___ STUDY TEXT ___

It is a truism that when times are tough, only the strongest pull through. This isn’t a happy concept, but in our age of burgeoning biodiversity loss (and economic belt-tightening), we have to make some difficult decisions.In this regard, I suggest Brian Walker’s1992 paper Biodiveristy and ecological redundancy makes the Classics list.
Ecological triage is, of course, taken from the medical term triage used in emergency or wartime situations. Ecological triage refers to the the conservation prioritisation of species that provide unique or necessary functions to ecosystems, and the abandonment of those that do not have unique ecosystem roles or that face almost certain extinction given they fall well below their minimum viable population size (Walker 1992). Financial resources such as investment in recovery programmes, purchase of remaining habitats for preservation, habitat restoration, etc. are allocated accordingly; the species that contribute the most to ecosystem function and have the highest probability of persisting are earmarked for conservation and others are left to their own devices (Hobbs & Kristjanson 2003).
This emotionally empty and accounting-type conservation can be controversial because public favourites like pandas, kakapo and some dolphin species just don’t make the list in many circumstances. As I’ve stated before, it makes no long-term conservation or economic sense to waste money on the doomed and ecologically redundant. Many in the conservation business apply ecological triage without being fully aware of it. Finite pools of money (generally the paltry left-overs from some green-guilty corporation or under-funded government initiative) for conservation mean that we have to set priorities – this is an entire discipline in its own right in conservation biology. Reserve design is just one example of this sacrifice-the-doomed-for-the good-of-the-ecosystem approach.
Walker (1992) advocated that we should endeavour to maintain ecosystem function first, and recommended that we abandon programmes to restore functionally ‘redundant’ species (i.e., some species are more ecologically important than others, e.g., pollinators, prey). But how do you make the choice? The wrong selection might mean an extinction cascade (Noss 1990; Walker 1992) whereby tightly linked species (e.g., parasites-hosts, pollinators-plants, predators-prey) will necessarily go extinct if one partner in the mutualism disappears (see Koh et al. 2004 on co-extinctions). Ecological redundancy is a terribly difficult thing to determine, especially given that we still understand relatively little about how complex ecological systems really work (Marris 2007).

___ EXTRACTED INFORMATION ___

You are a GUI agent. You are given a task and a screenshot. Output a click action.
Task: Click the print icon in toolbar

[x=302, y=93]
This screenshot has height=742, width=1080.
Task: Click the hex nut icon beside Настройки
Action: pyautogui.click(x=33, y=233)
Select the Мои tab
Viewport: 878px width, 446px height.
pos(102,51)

___

WORK ORDER 1.
Repeat everything in the ecological triage text from "It is a truism" down to "the Classics list.".
WORK ORDER 2.
Answer these questions from the ecological triage text:
(a) In what year was Brian Walker's paper on biodiversity and ecological redundancy published?
(b) Which public favourites are named as often failing to make the list?
(c) Which work does the text cite on co-extinctions?
WORK ORDER 3.
Continue the ecological triage text from where it stops.

ANSWER AREA 1.
It is a truism that when times are tough, only the strongest pull through. This isn’t a happy concept, but in our age of burgeoning biodiversity loss (and economic belt-tightening), we have to make some difficult decisions.In this regard, I suggest Brian Walker’s1992 paper Biodiveristy and ecological redundancy makes the Classics list.

ANSWER AREA 2.
(a) 1992
(b) Pandas, kakapo and some dolphin species
(c) Koh et al. 2004

ANSWER AREA 3.
The more common (and easier, if not theoretically weaker) approach is to prioritise areas and not species (e.g., biodiversity hotspots), but even the criteria used for area prioritisation can be somewhat arbitrary and may not necessarily guarantee the most important functional groups are maintained (Orme et al. 2005; Brooks et al. 2006). There are many different ways of establishing ‘priority’, and it depends partially on your predilections.
More recent mathematical approaches such as cost-benefit analyses (Possingham et al. 2002; Murdoch et al. 2007) advocate conservation like a CEO would run a profitable business. In this case the ‘currency’ is biodiversity, and so a fixed financial investment must maximise long-term biodiversity gains (Possingham et al. 2002). This essentially estimates the potential biodiversity saved per dollar invested, and allocates funds accordingly (Wilson et al. 2007). Where the costs outweigh the benefits, conservationists move on to more beneficial goals. Perhaps the biggest drawback with this approach is that it’s particularly data-hungry. When ecosystems are poorly measured, then the investment curve is unlikely to be very realistic.